Unfortunately, not talking about money at all, or only talking about money and neglecting the emotional and non-tangible aspects of having money, contributes to misunderstandings and a lack of preparedness to handle the future inheritance.

How children of any age think and feel about money is the result of many subtle and not so subtle clues from their parents or grandparents’ own attitudes, and it trickles down from generation to generation.

A financial discussion is most successful and valuable when it includes more than just dollar amounts and bank accounts.  It should include things like the family’s values, mission, goals, and traditions. In addition, personal development, community service, and ideas around philanthropy should also be shared.
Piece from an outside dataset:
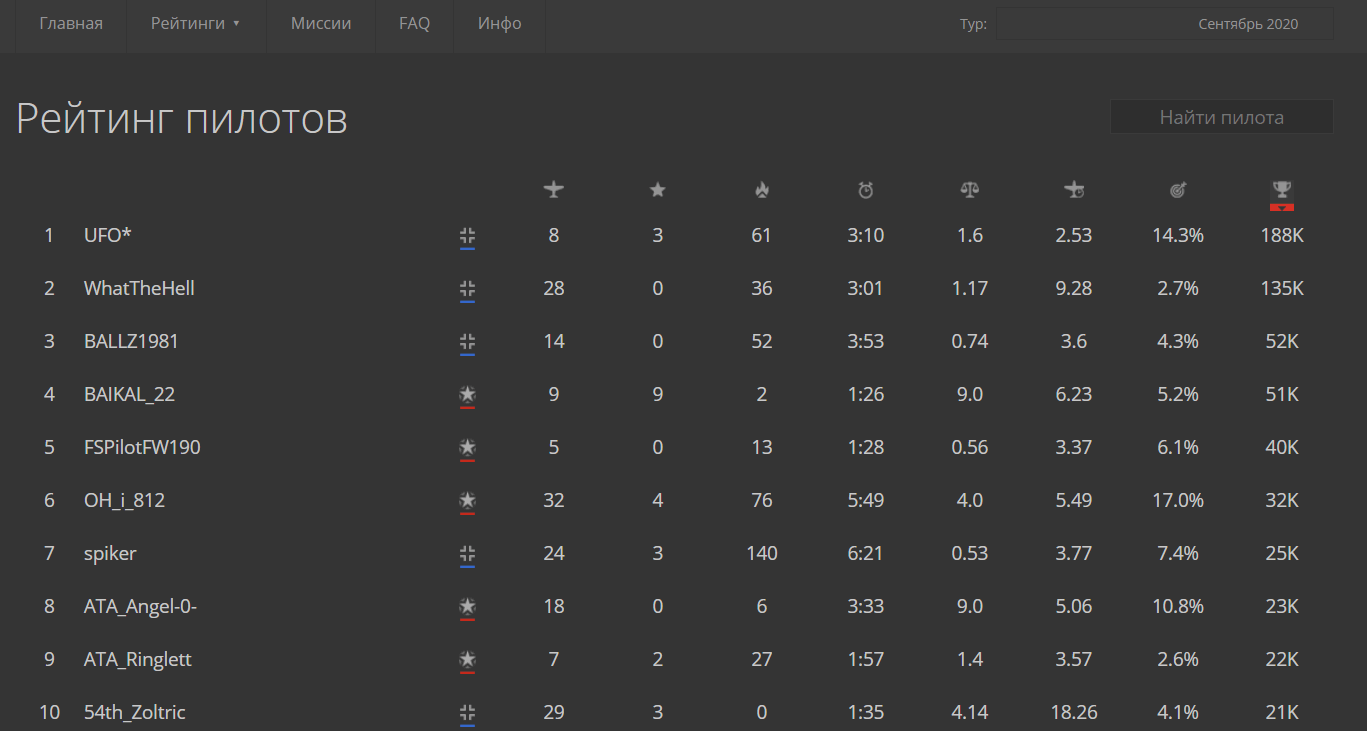Screen dimensions: 1367x731
Task: Open pilot WhatTheHell's profile
Action: [x=139, y=288]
Lessons in saving, budgeting, and sharing money can begin at a young age in very basic terms.  From there, it should progress to a deeper level based more on the maturity level of the children rather than a set age.  Sharing the business and family financial matters is an important phase in succession planning and assessing the readiness of the company’s future leaders. What’s important is that financial values and ideals should be carefully thought out and planned in advance so they can be taught and nurtured well before they’re needed.

It’s a good idea to include the distribution of personal property, too, such as heirlooms and items of sentimental value.  This can be a great opportunity to share the stories behind these items and find out which items mean the most to which child.  Parents may learn as much as the children during these conversations.

Family meetings are a good forum for these discussions. Being open and honest with your children and explaining why you’re making the financial decisions that you are can help lessen conflict, soothe hurt feelings, and help avoid legal action down the road.

You wouldn’t willingly hand over the family car keys to your 16-year-old without driving lessons, so ask yourself, why would I hand over their inheritance without providing important financial lessons, or at the very least, having The Talk?